[Rows from a data collection]
------------------------------------------------------------------------

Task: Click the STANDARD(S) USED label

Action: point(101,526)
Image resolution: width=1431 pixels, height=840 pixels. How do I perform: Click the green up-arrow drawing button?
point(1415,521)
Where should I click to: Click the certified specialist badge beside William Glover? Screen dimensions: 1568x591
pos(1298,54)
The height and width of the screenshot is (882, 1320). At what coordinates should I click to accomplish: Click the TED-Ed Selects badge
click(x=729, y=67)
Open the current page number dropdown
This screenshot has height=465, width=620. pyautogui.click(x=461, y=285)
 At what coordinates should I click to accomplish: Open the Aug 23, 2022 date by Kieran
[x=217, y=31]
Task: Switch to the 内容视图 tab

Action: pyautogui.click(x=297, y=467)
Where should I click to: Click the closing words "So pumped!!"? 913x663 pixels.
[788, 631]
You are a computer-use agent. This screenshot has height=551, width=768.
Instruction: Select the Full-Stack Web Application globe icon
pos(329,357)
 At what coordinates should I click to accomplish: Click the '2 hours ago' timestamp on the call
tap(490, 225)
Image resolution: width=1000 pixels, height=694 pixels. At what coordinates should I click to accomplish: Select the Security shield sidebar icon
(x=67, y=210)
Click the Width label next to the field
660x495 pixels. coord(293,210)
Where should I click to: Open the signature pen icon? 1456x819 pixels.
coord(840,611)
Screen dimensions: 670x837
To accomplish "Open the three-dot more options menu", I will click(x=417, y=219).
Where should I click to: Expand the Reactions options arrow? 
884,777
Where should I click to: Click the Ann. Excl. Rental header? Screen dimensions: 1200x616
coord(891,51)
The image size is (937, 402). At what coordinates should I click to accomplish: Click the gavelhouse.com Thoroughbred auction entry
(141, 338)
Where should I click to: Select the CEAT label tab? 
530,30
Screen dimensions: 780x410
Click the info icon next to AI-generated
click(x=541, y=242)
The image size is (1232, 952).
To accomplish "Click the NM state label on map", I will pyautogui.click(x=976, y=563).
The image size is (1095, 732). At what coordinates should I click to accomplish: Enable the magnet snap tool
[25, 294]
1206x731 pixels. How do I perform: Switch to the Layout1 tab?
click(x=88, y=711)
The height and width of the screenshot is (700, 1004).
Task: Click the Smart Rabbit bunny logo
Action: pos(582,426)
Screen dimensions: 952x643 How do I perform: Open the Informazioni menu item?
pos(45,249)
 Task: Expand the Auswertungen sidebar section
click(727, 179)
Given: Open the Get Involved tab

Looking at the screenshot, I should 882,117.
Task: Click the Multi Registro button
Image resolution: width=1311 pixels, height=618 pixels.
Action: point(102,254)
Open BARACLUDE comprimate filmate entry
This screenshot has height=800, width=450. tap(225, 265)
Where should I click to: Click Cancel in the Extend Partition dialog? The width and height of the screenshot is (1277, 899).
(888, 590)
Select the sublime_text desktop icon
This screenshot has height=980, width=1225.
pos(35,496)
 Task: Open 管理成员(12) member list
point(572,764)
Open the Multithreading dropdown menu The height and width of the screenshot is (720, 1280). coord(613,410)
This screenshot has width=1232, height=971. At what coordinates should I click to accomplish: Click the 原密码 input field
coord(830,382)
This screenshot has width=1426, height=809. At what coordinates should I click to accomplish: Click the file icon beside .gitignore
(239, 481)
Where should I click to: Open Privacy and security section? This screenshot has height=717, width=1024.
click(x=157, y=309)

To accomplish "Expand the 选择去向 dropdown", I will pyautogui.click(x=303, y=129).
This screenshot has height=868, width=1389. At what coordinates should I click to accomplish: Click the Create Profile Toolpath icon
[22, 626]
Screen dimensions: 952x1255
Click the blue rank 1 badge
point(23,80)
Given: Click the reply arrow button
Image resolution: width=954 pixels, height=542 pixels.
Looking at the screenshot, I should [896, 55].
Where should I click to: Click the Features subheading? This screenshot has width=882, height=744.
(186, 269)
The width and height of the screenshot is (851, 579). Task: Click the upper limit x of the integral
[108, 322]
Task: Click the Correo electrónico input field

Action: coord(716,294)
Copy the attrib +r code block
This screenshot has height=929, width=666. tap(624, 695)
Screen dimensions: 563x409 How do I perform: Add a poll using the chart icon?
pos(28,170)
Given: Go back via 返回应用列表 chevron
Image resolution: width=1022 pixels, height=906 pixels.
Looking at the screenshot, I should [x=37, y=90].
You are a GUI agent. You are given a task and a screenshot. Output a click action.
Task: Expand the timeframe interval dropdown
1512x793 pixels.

------------------------------------------------------------------------

→ **Task objective**
Output every line of the rows above as a JSON list of strings, one string per line, leaving out blank lines.

→ **Answer for this exercise**
[
  "Task: Click the STANDARD(S) USED label",
  "Action: point(101,526)",
  "Image resolution: width=1431 pixels, height=840 pixels. How do I perform: Click the green up-arrow drawing button?",
  "point(1415,521)",
  "Where should I click to: Click the certified specialist badge beside William Glover? Screen dimensions: 1568x591",
  "pos(1298,54)",
  "The height and width of the screenshot is (882, 1320). At what coordinates should I click to accomplish: Click the TED-Ed Selects badge",
  "click(x=729, y=67)",
  "Open the current page number dropdown",
  "This screenshot has height=465, width=620. pyautogui.click(x=461, y=285)",
  " At what coordinates should I click to accomplish: Open the Aug 23, 2022 date by Kieran",
  "[x=217, y=31]",
  "Task: Switch to the 内容视图 tab",
  "Action: pyautogui.click(x=297, y=467)",
  "Where should I click to: Click the closing words \"So pumped!!\"? 913x663 pixels.",
  "[788, 631]",
  "You are a computer-use agent. This screenshot has height=551, width=768.",
  "Instruction: Select the Full-Stack Web Application globe icon",
  "pos(329,357)",
  " At what coordinates should I click to accomplish: Click the '2 hours ago' timestamp on the call",
  "tap(490, 225)",
  "Image resolution: width=1000 pixels, height=694 pixels. At what coordinates should I click to accomplish: Select the Security shield sidebar icon",
  "(x=67, y=210)",
  "Click the Width label next to the field",
  "660x495 pixels. coord(293,210)",
  "Where should I click to: Open the signature pen icon? 1456x819 pixels.",
  "coord(840,611)",
  "Screen dimensions: 670x837",
  "To accomplish \"Open the three-dot more options menu\", I will click(x=417, y=219).",
  "Where should I click to: Expand the Reactions options arrow? ",
  "884,777",
  "Where should I click to: Click the Ann. Excl. Rental header? Screen dimensions: 1200x616",
  "coord(891,51)",
  "The image size is (937, 402). At what coordinates should I click to accomplish: Click the gavelhouse.com Thoroughbred auction entry",
  "(141, 338)",
  "Where should I click to: Select the CEAT label tab? ",
  "530,30",
  "Screen dimensions: 780x410",
  "Click the info icon next to AI-generated",
  "click(x=541, y=242)",
  "The image size is (1232, 952).",
  "To accomplish \"Click the NM state label on map\", I will pyautogui.click(x=976, y=563).",
  "The image size is (1095, 732). At what coordinates should I click to accomplish: Enable the magnet snap tool",
  "[25, 294]",
  "1206x731 pixels. How do I perform: Switch to the Layout1 tab?",
  "click(x=88, y=711)",
  "The height and width of the screenshot is (700, 1004).",
  "Task: Click the Smart Rabbit bunny logo",
  "Action: pos(582,426)",
  "Screen dimensions: 952x643 How do I perform: Open the Informazioni menu item?",
  "pos(45,249)",
  " Task: Expand the Auswertungen sidebar section",
  "click(727, 179)",
  "Given: Open the Get Involved tab",
  "Looking at the screenshot, I should 882,117.",
  "Task: Click the Multi Registro button",
  "Image resolution: width=1311 pixels, height=618 pixels.",
  "Action: point(102,254)",
  "Open BARACLUDE comprimate filmate entry",
  "This screenshot has height=800, width=450. tap(225, 265)",
  "Where should I click to: Click Cancel in the Extend Partition dialog? The width and height of the screenshot is (1277, 899).",
  "(888, 590)",
  "Select the sublime_text desktop icon",
  "This screenshot has height=980, width=1225.",
  "pos(35,496)",
  " Task: Open 管理成员(12) member list",
  "point(572,764)",
  "Open the Multithreading dropdown menu The height and width of the screenshot is (720, 1280). coord(613,410)",
  "This screenshot has width=1232, height=971. At what coordinates should I click to accomplish: Click the 原密码 input field",
  "coord(830,382)",
  "This screenshot has width=1426, height=809. At what coordinates should I click to accomplish: Click the file icon beside .gitignore",
  "(239, 481)",
  "Where should I click to: Open Privacy and security section? This screenshot has height=717, width=1024.",
  "click(x=157, y=309)",
  "To accomplish \"Expand the 选择去向 dropdown\", I will pyautogui.click(x=303, y=129).",
  "This screenshot has height=868, width=1389. At what coordinates should I click to accomplish: Click the Create Profile Toolpath icon",
  "[22, 626]",
  "Screen dimensions: 952x1255",
  "Click the blue rank 1 badge",
  "point(23,80)",
  "Given: Click the reply arrow button",
  "Image resolution: width=954 pixels, height=542 pixels.",
  "Looking at the screenshot, I should [896, 55].",
  "Where should I click to: Click the Features subheading? This screenshot has width=882, height=744.",
  "(186, 269)",
  "The width and height of the screenshot is (851, 579). Task: Click the upper limit x of the integral",
  "[108, 322]",
  "Task: Click the Correo electrónico input field",
  "Action: coord(716,294)",
  "Copy the attrib +r code block",
  "This screenshot has height=929, width=666. tap(624, 695)",
  "Screen dimensions: 563x409 How do I perform: Add a poll using the chart icon?",
  "pos(28,170)",
  "Given: Go back via 返回应用列表 chevron",
  "Image resolution: width=1022 pixels, height=906 pixels.",
  "Looking at the screenshot, I should [x=37, y=90].",
  "You are a GUI agent. You are given a task and a screenshot. Output a click action.",
  "Task: Expand the timeframe interval dropdown",
  "1512x793 pixels."
]